Mãe Aparecida, “Mãe de Deus e nossa”!

Dom Edgar Etl – Bispo da Diocese de Palmas-Francisco Beltrão-PR

Na segunda quinzena de outubro de 1717, três pescadores, Filipe Pedroso, Domingos Garcia e João Alves, ao lançarem sua rede para pescar nas águas do Rio Paraíba, colheram a Imagem de Nossa Senhora da Conceição, no lugar denominado Porto do Itaguassu.
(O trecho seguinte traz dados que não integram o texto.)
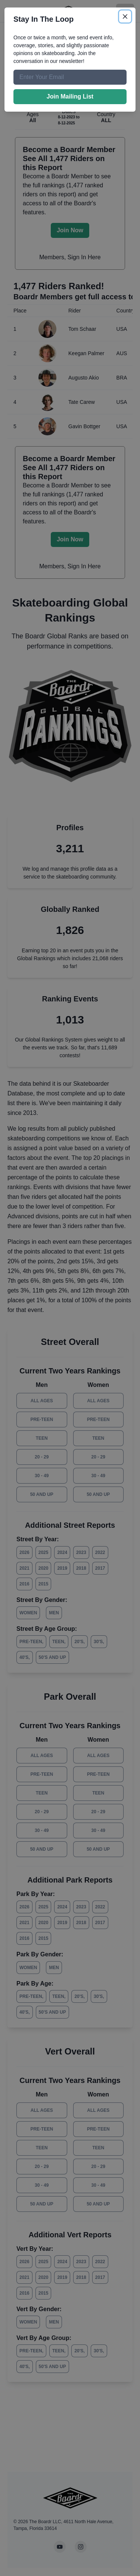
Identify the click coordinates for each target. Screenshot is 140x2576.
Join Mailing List (70, 96)
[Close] (125, 16)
Filipe Pedroso levou-a para a sua casa conservando-a consigo até 1732, quando a entregou a seu filho Atanásio Pedroso. Este construiu um pequeno oratório onde colocou a Imagem da Virgem que ali permaneceu até 1743. Todos os sábados, a vizinhança reunia-se no pequeno oratório para rezar o terço. Devido à ocorrência de milagres, a devoção à Nossa Senhora começou a se divulgar, com o nome dado pelo povo de Nossa Senhora Aparecida. A 26 de julho de 1745, foi inaugurada a primeira capela. Em 1952, iniciou-se a construção da nova Basílica Nacional de Nossa Senhora Aparecida, solenemente dedicada pelo papa João Paulo II, em 4 de julho de 1980.

Pobres pescadores!
Foi o jeito que os pescadores encontraram a imagem da Virgem Aparecida, no fundo do rio, que interpretaram a presença protetora das forças do céu a seu favor. Suas vidas corriam riscos, se não entregassem ao conde de Assumar, uma quantia de peixe que o rio não lhes estava fornecendo. A imagem da Virgem, na rede, simples e humilde como os próprios e pobres pescadores, funcionou como uma espécie de aviso de que não estavam desamparados, de que não estavam sozinhos diante do poder humano que ameaçava suas vidas. Esta é a razão que ainda hoje, com sentimentos semelhantes que o nosso povo sofrido, sobremaneira, acorre em peregrinação aos santuários marianos e proclama a Virgem Aparecida, como padroeira do Brasil, como sua intercessora, em momentos particulares e incertos.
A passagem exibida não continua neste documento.